=== Records for the task ===

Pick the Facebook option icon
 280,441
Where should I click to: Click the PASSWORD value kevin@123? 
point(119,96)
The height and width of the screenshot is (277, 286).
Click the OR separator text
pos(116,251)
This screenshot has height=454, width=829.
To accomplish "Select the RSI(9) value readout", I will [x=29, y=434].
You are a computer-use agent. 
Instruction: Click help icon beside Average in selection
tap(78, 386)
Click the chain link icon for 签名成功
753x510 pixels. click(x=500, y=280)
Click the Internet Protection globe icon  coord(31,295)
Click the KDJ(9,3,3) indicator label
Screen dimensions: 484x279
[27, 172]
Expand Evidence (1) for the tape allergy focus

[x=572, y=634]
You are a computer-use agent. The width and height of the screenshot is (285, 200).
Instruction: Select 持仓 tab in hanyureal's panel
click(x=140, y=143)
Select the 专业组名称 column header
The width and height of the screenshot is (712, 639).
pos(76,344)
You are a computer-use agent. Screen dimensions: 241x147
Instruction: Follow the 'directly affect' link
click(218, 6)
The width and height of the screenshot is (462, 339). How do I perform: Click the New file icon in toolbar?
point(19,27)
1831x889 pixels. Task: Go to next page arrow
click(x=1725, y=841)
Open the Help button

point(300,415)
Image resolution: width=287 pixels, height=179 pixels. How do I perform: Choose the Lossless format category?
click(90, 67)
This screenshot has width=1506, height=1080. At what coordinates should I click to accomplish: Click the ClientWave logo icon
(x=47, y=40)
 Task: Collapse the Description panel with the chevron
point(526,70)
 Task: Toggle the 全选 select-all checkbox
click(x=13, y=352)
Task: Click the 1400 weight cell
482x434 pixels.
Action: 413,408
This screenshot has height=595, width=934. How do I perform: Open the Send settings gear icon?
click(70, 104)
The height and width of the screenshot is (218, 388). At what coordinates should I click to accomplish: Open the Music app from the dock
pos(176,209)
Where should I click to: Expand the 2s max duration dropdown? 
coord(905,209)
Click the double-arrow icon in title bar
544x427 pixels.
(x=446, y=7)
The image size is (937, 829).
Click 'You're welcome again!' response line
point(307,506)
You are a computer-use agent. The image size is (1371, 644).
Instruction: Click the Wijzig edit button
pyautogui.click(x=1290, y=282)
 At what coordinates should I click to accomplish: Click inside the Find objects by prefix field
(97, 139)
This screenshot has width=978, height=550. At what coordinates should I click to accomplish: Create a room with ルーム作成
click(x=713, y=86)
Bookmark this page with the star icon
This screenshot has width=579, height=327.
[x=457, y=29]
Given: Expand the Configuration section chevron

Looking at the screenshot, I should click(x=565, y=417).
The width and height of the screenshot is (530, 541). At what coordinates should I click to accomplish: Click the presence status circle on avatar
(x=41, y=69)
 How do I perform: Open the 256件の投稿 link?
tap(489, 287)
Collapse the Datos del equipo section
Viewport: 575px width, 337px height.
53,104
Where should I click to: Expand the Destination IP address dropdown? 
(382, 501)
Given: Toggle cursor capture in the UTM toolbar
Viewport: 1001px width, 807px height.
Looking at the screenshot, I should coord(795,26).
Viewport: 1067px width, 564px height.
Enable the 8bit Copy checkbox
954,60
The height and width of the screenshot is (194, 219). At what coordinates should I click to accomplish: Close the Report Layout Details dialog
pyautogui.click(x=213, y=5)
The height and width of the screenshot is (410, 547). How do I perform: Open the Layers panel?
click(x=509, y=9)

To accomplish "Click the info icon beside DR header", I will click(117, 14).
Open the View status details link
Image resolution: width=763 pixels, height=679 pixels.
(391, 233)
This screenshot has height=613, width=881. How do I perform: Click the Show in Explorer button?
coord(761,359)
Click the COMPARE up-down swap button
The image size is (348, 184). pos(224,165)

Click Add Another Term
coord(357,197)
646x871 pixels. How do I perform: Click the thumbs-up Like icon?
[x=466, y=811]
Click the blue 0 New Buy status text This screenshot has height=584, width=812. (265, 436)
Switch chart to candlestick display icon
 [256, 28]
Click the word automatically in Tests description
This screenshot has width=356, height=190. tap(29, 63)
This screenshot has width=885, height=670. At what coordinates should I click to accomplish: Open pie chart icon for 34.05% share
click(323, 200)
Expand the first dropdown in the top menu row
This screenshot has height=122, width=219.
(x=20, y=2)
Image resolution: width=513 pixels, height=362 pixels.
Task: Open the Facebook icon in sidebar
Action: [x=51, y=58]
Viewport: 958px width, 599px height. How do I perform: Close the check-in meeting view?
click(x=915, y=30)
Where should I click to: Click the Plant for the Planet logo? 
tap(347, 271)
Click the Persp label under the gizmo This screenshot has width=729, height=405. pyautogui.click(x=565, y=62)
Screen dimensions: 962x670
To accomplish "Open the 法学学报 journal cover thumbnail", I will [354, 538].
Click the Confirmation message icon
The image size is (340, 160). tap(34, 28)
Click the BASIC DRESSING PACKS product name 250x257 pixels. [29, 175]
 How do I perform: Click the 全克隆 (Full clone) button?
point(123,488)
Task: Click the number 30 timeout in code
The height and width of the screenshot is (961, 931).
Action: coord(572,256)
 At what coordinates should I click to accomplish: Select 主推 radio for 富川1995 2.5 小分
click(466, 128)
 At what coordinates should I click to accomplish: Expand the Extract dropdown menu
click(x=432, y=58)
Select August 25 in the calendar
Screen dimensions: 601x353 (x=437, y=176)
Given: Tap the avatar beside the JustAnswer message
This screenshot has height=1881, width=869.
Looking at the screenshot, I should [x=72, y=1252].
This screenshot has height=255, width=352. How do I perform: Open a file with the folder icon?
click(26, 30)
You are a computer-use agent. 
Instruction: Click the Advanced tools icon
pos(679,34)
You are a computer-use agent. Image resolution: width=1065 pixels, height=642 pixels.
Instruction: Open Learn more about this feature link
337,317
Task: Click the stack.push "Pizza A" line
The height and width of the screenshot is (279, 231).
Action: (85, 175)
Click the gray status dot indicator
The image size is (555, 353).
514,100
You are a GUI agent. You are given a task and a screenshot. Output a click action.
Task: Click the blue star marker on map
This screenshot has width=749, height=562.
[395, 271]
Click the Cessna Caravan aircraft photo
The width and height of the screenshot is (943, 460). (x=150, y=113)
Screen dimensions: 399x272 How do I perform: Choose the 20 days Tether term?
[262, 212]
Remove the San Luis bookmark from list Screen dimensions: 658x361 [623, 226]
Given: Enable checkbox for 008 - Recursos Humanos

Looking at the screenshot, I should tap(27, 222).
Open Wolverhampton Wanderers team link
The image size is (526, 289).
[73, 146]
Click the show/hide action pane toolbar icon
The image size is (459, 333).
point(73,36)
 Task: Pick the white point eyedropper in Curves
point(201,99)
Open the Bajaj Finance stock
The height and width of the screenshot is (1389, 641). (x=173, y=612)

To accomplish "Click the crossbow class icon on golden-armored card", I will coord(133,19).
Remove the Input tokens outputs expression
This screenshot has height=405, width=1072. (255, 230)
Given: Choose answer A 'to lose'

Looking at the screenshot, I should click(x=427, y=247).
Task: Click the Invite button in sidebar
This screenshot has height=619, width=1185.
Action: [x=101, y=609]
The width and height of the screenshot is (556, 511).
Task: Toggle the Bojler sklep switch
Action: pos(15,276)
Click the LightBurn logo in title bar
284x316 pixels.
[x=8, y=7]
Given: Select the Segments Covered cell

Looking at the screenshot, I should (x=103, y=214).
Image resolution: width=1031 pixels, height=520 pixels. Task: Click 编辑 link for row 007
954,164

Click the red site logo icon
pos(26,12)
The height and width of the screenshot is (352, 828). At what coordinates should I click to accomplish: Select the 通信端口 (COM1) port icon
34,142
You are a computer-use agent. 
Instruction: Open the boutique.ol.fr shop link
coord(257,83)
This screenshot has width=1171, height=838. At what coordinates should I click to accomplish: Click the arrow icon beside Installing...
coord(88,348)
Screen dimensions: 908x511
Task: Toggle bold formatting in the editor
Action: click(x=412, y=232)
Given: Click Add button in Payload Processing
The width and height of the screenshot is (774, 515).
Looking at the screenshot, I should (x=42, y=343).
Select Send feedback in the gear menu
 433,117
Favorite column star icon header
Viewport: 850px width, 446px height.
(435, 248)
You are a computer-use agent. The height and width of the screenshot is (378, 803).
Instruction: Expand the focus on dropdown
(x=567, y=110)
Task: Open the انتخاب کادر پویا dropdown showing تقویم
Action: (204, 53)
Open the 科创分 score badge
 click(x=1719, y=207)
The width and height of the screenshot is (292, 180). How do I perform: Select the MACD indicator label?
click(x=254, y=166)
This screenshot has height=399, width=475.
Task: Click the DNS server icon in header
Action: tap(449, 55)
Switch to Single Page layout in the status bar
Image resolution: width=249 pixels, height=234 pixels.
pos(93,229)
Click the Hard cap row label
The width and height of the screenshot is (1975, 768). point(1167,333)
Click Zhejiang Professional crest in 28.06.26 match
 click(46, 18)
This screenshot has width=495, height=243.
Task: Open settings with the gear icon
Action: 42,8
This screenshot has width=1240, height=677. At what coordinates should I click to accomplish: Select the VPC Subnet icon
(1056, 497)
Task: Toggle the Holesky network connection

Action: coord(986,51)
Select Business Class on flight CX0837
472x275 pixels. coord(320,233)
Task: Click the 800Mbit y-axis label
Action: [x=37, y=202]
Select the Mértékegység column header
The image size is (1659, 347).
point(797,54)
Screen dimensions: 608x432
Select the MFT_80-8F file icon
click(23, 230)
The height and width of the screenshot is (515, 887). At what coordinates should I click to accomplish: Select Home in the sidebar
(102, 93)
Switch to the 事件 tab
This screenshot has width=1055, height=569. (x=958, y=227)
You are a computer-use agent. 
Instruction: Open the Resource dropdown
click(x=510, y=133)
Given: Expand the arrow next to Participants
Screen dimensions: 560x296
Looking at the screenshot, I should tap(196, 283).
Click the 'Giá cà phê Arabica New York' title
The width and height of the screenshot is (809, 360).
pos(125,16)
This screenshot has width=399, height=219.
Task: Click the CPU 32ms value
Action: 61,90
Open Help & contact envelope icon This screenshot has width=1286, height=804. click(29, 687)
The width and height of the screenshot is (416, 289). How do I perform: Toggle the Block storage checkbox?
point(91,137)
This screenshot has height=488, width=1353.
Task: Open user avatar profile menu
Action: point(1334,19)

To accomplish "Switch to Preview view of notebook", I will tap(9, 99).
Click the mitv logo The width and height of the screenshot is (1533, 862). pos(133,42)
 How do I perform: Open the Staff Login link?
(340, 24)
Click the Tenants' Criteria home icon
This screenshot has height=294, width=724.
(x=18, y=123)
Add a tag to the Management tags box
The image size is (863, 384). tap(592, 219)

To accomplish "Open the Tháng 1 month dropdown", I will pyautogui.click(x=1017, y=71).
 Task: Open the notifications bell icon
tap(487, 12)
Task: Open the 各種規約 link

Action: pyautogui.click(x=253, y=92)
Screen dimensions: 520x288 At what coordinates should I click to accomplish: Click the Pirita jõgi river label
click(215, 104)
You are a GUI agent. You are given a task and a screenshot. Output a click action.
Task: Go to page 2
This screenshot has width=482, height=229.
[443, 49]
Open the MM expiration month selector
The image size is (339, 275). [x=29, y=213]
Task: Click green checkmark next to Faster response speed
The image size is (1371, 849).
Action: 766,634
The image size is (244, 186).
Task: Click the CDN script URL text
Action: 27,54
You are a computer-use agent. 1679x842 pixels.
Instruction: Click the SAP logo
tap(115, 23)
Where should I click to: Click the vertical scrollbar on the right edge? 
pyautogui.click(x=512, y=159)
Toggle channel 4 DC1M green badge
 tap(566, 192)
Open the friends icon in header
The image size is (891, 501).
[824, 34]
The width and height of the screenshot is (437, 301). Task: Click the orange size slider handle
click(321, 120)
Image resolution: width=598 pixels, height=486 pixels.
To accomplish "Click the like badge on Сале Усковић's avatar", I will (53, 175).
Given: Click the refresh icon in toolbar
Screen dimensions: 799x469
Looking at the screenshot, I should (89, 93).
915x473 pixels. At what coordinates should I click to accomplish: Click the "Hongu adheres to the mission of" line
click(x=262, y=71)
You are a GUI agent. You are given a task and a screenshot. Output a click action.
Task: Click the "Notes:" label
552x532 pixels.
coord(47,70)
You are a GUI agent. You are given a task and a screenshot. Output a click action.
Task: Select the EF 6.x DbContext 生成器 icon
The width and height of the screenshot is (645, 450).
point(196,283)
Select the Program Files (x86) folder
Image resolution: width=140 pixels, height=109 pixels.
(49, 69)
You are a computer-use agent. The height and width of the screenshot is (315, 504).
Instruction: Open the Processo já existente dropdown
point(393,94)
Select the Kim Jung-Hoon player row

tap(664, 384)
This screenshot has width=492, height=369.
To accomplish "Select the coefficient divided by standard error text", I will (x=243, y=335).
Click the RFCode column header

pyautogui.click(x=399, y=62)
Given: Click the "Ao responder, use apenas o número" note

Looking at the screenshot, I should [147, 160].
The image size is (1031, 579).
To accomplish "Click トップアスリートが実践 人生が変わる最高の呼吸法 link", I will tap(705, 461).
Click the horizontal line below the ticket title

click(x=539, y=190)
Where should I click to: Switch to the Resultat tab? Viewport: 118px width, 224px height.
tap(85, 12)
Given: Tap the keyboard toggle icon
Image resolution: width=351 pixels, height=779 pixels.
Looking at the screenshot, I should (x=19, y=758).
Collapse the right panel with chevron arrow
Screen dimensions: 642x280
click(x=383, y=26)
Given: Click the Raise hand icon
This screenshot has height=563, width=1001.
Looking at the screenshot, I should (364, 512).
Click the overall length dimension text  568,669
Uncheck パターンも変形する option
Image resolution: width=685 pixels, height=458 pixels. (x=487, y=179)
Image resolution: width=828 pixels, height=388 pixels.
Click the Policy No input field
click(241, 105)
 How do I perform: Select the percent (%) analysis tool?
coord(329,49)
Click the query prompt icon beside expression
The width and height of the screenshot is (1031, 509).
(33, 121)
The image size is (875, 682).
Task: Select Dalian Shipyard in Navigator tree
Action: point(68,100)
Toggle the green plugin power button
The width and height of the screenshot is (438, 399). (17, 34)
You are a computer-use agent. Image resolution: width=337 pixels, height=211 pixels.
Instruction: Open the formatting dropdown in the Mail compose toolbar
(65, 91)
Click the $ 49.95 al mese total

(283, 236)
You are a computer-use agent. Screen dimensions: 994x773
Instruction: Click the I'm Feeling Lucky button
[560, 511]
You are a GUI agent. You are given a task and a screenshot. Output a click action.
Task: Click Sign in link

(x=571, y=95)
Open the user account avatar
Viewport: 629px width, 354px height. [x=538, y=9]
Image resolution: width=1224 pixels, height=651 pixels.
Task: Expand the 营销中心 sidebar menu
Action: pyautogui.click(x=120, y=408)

===

Look through the data and show every line containing "blue".

Click the blue 0 New Buy status text This screenshot has height=584, width=812. (265, 436)
Task: Click the blue star marker on map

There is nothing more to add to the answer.